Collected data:
========
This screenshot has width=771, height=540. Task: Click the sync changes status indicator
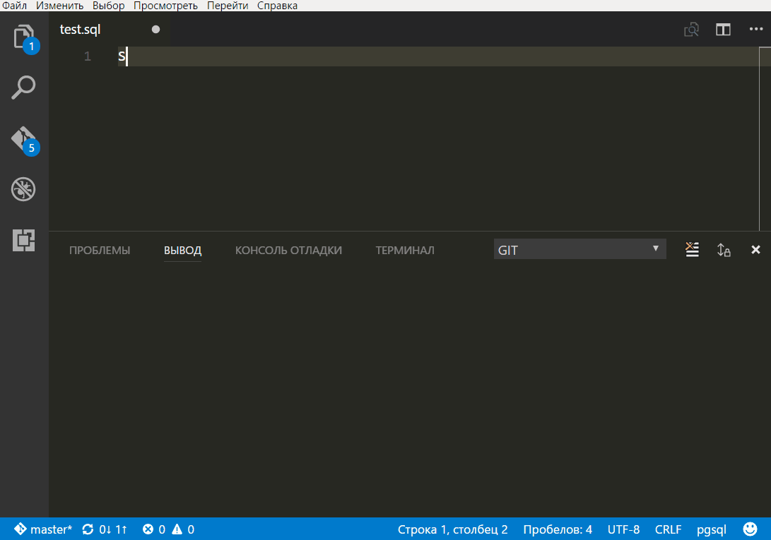point(105,529)
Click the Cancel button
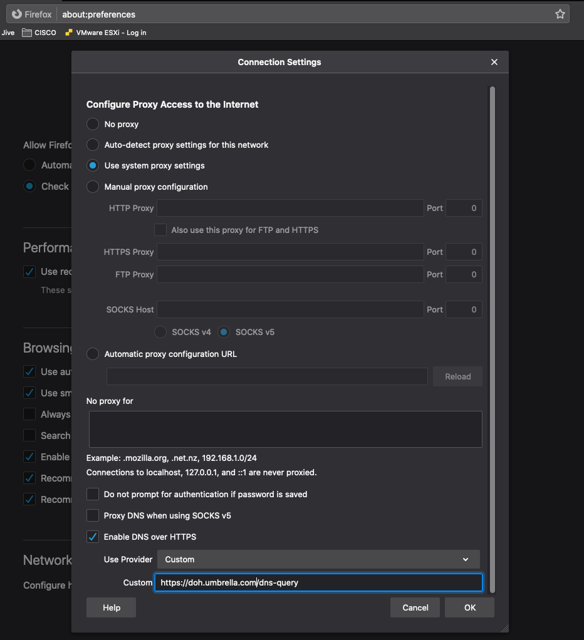The height and width of the screenshot is (640, 584). click(415, 608)
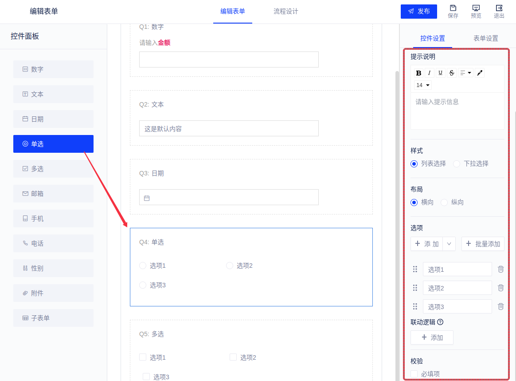The height and width of the screenshot is (381, 516).
Task: Open the font size 14 dropdown
Action: (x=423, y=85)
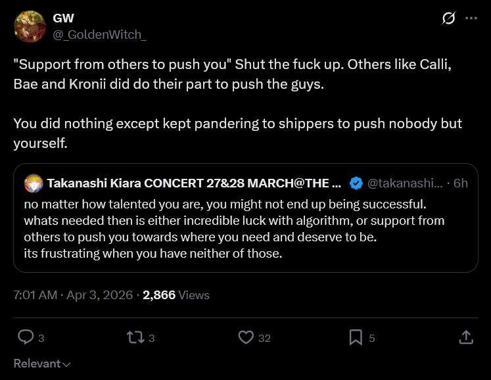The height and width of the screenshot is (380, 491).
Task: Click the share post icon
Action: (465, 337)
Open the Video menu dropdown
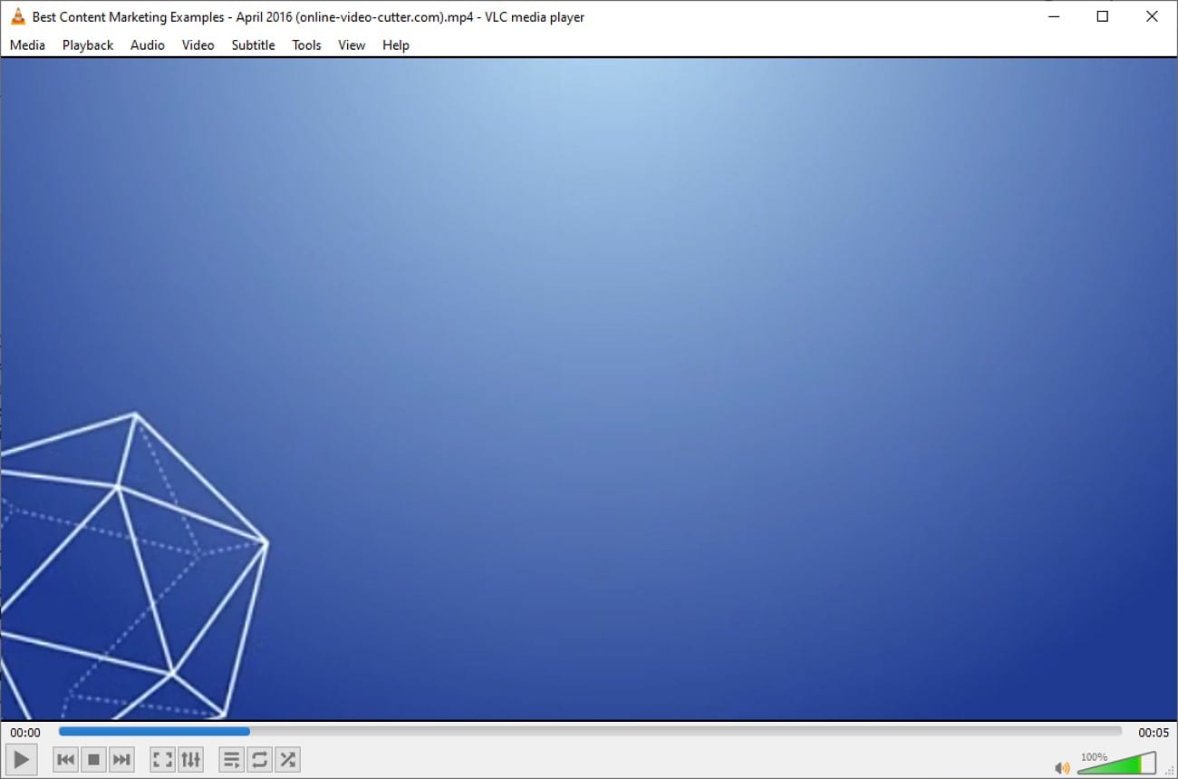The width and height of the screenshot is (1178, 779). [198, 45]
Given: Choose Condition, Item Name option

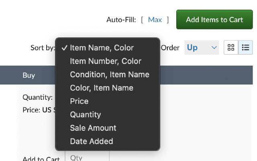Looking at the screenshot, I should click(110, 74).
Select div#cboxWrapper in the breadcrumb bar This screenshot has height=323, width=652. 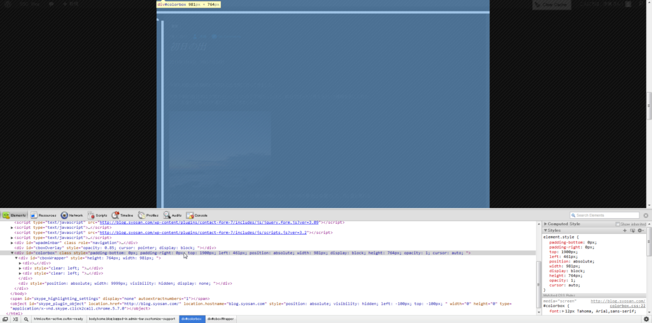pyautogui.click(x=220, y=319)
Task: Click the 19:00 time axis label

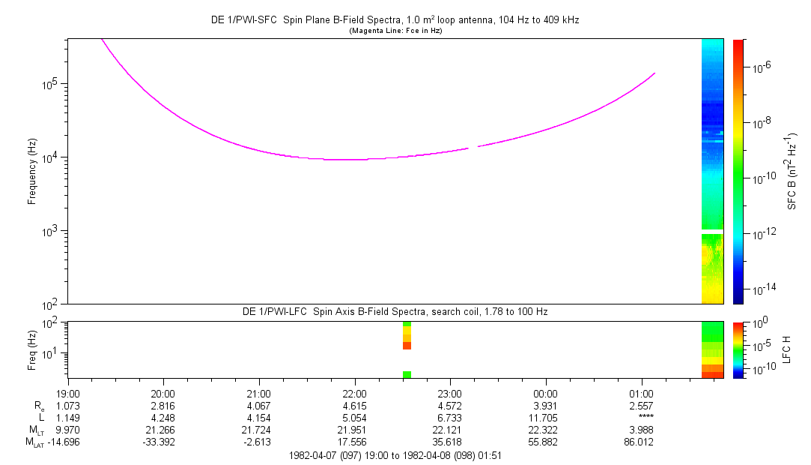Action: (x=67, y=394)
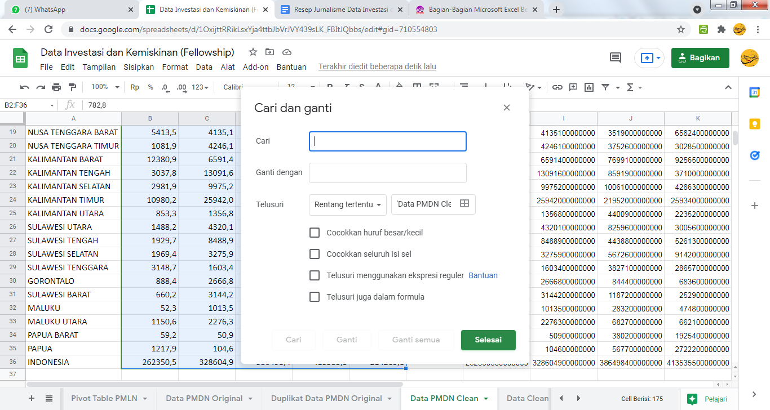Screen dimensions: 770x410
Task: Click the print icon in toolbar
Action: click(x=56, y=87)
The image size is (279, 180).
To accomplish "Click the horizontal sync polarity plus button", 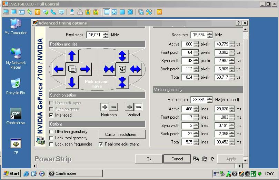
========
#### Task details:
Exact copies of the lines from the one containing "The image size is (279, 180)." through the end of the records above are required, with no pictures among them.

#### The answer:
The image size is (279, 180).
To accomplish "Click the horizontal sync polarity plus button", 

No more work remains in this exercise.